> [What the task requires]: Please pull out each line below that contains the word "perform", copying each one in full.

[Word and element location records]
begin
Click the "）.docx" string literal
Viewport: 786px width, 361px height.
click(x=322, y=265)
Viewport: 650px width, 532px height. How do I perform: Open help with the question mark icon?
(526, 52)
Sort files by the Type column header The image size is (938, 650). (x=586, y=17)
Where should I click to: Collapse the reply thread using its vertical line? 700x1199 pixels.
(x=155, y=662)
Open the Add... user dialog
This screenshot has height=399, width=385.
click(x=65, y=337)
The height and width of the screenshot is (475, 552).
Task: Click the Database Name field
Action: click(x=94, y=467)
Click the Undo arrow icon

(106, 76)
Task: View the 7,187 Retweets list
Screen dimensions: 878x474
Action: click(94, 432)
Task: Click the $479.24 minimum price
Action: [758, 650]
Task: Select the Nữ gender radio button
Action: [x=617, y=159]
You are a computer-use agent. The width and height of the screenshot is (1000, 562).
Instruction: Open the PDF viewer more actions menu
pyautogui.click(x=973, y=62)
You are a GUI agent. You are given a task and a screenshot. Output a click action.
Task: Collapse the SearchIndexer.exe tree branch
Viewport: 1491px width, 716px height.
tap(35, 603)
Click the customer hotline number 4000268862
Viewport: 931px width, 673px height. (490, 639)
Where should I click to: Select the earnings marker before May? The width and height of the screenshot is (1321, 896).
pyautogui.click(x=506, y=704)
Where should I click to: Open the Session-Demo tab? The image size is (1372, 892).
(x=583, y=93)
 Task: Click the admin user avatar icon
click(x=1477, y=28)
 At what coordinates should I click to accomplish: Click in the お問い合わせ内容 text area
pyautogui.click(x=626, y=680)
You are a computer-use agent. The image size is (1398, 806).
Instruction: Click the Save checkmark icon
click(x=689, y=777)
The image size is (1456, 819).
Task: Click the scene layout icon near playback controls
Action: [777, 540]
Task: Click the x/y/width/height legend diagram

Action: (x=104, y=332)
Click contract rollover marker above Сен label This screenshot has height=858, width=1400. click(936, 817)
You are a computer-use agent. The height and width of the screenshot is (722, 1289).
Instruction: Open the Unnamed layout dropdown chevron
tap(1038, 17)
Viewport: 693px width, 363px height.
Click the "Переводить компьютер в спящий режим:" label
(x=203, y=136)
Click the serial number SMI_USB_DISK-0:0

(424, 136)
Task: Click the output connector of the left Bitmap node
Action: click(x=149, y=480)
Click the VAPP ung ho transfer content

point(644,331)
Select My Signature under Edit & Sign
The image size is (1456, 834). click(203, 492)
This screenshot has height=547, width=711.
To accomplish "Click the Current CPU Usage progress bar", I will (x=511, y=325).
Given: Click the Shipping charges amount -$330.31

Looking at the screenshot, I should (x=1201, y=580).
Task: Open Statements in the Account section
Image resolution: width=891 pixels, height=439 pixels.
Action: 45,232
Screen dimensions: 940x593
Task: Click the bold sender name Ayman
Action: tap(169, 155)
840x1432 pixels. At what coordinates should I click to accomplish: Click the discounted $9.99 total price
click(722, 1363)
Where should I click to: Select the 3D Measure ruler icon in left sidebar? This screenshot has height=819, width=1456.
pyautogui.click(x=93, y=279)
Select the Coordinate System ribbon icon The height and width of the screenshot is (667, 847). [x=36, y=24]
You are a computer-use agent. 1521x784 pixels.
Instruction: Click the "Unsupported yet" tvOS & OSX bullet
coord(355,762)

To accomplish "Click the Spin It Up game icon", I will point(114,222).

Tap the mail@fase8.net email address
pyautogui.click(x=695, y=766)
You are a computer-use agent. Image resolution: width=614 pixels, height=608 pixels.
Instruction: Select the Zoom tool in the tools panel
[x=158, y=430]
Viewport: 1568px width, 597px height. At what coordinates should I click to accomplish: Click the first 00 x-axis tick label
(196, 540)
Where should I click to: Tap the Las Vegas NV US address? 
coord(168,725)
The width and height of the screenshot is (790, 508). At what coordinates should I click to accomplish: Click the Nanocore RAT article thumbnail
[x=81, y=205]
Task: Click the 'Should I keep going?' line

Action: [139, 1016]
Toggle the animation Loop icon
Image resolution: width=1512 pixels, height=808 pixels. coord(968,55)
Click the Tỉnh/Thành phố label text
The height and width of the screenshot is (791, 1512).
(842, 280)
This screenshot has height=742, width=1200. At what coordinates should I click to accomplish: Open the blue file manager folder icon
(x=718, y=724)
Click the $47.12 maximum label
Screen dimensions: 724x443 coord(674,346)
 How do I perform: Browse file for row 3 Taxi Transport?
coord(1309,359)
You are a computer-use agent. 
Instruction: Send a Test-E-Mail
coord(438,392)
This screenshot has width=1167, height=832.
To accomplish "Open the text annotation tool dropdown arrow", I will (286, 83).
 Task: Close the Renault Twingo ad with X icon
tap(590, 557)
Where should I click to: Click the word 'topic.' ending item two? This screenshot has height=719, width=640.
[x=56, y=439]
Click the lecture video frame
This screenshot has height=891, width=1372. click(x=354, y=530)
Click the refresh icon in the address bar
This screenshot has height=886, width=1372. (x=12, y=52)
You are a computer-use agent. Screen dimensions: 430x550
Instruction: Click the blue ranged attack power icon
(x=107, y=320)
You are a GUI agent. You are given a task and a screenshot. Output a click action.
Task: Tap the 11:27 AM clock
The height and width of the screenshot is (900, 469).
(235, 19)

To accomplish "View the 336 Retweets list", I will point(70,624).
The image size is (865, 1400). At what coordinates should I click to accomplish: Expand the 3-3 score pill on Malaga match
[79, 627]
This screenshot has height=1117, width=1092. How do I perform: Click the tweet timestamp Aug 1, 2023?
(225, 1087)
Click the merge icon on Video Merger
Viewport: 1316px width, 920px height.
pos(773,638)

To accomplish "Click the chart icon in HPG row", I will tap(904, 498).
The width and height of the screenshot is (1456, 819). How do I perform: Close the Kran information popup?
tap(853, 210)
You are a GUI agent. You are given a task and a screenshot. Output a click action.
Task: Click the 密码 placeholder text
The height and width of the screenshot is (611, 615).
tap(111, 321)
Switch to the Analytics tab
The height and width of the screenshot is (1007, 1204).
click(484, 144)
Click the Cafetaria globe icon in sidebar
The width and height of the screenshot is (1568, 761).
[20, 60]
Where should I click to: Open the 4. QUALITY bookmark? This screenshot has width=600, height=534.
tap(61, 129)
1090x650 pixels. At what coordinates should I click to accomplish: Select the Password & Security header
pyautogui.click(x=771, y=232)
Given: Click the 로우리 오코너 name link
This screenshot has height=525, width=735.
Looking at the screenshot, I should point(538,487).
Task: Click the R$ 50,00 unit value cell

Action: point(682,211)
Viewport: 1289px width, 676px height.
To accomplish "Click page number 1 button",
end
> [Response to the task]:
Viewport: 650px width, 532px height. How do I perform: Open help with the question mark icon?
 How do I perform: Browse file for row 3 Taxi Transport?
This screenshot has height=1117, width=1092. How do I perform: Click the tweet timestamp Aug 1, 2023?
The width and height of the screenshot is (1456, 819). How do I perform: Close the Kran information popup?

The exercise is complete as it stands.